+++ Material for this exercise

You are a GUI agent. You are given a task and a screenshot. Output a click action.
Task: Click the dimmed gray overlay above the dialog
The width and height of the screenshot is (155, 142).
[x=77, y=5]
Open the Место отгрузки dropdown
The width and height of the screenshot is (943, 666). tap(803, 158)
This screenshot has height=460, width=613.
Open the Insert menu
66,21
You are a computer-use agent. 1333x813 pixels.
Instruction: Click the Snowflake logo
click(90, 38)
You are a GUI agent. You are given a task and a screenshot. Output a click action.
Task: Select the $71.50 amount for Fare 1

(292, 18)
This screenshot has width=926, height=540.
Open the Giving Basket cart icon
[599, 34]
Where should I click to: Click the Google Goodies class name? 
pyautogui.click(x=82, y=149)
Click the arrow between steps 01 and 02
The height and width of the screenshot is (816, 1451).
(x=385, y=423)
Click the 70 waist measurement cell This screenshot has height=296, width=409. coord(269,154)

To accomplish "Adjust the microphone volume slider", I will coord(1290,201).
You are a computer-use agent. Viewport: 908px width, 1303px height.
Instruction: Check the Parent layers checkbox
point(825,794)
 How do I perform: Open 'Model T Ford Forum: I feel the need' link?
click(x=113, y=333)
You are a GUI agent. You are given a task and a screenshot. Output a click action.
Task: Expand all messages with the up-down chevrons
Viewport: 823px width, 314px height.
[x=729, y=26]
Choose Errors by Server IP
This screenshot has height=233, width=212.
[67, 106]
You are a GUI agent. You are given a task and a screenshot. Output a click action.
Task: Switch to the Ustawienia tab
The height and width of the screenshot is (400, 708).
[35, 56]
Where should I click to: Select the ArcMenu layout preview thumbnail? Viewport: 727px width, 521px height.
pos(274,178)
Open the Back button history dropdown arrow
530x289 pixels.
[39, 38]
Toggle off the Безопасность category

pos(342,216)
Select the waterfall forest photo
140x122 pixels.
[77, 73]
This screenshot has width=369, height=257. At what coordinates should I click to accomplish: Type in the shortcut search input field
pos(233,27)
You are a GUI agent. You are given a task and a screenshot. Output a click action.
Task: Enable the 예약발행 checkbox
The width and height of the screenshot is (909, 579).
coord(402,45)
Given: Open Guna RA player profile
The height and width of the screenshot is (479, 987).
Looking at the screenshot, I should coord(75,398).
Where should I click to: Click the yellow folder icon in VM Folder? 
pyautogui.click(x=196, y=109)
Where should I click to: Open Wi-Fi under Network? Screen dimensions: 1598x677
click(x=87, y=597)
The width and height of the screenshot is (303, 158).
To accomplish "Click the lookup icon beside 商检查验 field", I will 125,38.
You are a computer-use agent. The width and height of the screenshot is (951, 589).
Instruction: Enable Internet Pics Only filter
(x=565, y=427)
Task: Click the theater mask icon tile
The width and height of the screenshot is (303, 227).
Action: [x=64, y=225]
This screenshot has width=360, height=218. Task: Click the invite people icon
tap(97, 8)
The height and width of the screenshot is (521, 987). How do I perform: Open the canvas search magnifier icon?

++++++

* Goal
Pick out each line in the records above that contains the string "pixels", and copy those lines.

* Exercise output
You are a computer-use agent. 1333x813 pixels.
530x289 pixels.
140x122 pixels.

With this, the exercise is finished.